_What this task involves:_
Reproduce the stretch of the researcher profiles from "Hiroyuki Yano is" through "professor Akira Isogai).".

_Text passage:_
- Opening Delimiter -

Prof. Hiroyuki Yano, RISH, Kyoto University

Hiroyuki Yano is a Professor at the Research Institute of Sustainable Humanosphere (RISH) at Kyoto University. His research involves extraction of nanofibers from biomass resources and their utilization as a component of nanomaterials for optical and structural purposes. In 2016 he received the prestigious  Honda Prize for his Contributions to the Development of a High-efficiency Production Method of Cellulose Nanofiber, Its Application to Products, and the Enhancement of Its Potential for Further Utilization  (shared with professor Akira Isogai).

Professor Yano is a project leader in the NCV Project where 22 Japanese research actors and manufacturers joined together with support from the Japanese government to make Nano Cellulose Vehicles

Opportunities for using lignin in supramolecular and colloidal structures​​

Prof. Orlando Rojas, UBC

Professor Orlando Rojas received his PhD in Chemical Engineering from Auburn University (1998), USA, followed by an appointment as Senior Researcher in the KTH Royal Institute of Technology, and the Institute for Surface Chemistry, YKI, both in Stockholm. Currently, Prof. Rojas is a Canada Excellence Research Chair in University of British Columbia. In this condition he is the Director of the Bioproducts Institute and shares affiliation with three departments of Chemical and Biological Engineering, Chemistry and Wood Science. Part of his research group (Bio-based Colloids and Materials) also operates in Aalto University, Finland, where he is visiting professor.

Prof. Rojas received the Anselme Payen Award, established by the American Chemical Society in 1962, the highest recognition in the area of cellulose and renewable materials. In addition, Prof. Rojas is an elected as Fellow of the American Chemical Society (2013), the Finnish Academy of Science and Letters (2017) and recipient of the Tappi Nanotechnology Award (2015). He is adjunct professor in the Department of Chemical and Biomolecular Engineering of NCSU.

- Closing Delimiter -

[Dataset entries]

- Opening Delimiter -

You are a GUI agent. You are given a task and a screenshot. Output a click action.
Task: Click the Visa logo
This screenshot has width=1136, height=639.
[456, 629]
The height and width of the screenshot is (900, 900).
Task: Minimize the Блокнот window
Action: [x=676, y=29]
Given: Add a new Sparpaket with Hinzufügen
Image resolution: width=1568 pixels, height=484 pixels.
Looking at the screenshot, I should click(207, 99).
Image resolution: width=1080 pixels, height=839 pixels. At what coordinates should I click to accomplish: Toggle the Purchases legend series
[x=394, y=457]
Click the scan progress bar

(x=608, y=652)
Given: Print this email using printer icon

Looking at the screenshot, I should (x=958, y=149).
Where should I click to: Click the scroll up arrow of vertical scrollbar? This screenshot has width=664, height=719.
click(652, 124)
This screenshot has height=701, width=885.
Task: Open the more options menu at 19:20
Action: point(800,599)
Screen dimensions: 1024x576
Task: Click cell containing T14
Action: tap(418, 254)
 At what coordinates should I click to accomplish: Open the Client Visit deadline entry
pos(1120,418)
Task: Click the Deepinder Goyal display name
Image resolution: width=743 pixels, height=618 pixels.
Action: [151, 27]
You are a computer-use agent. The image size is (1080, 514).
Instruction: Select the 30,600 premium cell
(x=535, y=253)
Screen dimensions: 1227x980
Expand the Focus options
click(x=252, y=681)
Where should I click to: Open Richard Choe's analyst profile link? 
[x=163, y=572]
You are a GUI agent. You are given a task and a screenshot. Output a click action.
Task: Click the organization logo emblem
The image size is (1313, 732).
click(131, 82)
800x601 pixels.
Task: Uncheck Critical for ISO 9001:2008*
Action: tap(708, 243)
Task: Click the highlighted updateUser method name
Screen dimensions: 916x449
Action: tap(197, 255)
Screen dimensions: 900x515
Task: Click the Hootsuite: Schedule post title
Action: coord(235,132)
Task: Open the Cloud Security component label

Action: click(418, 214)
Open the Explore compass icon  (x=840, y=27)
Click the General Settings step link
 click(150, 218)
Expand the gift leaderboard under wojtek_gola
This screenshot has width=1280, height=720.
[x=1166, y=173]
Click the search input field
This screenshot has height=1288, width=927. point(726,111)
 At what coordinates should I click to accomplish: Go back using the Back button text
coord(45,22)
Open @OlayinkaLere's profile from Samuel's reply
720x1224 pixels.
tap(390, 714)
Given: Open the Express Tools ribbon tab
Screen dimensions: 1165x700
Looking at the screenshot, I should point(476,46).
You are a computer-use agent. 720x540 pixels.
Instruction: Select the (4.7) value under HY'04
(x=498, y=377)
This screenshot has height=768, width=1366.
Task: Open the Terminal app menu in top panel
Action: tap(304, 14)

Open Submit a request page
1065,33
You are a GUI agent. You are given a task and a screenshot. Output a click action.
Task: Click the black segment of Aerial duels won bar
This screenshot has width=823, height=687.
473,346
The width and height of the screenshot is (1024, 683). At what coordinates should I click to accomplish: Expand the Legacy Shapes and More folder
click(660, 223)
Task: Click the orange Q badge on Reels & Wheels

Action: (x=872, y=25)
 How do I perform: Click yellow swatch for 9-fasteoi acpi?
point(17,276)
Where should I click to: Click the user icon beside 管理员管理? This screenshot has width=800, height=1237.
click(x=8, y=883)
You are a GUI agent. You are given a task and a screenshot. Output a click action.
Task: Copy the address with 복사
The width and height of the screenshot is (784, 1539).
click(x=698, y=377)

- Closing Delimiter -

_Result for this task:_
Hiroyuki Yano is a Professor at the Research Institute of Sustainable Humanosphere (RISH) at Kyoto University. His research involves extraction of nanofibers from biomass resources and their utilization as a component of nanomaterials for optical and structural purposes. In 2016 he received the prestigious  Honda Prize for his Contributions to the Development of a High-efficiency Production Method of Cellulose Nanofiber, Its Application to Products, and the Enhancement of Its Potential for Further Utilization  (shared with professor Akira Isogai).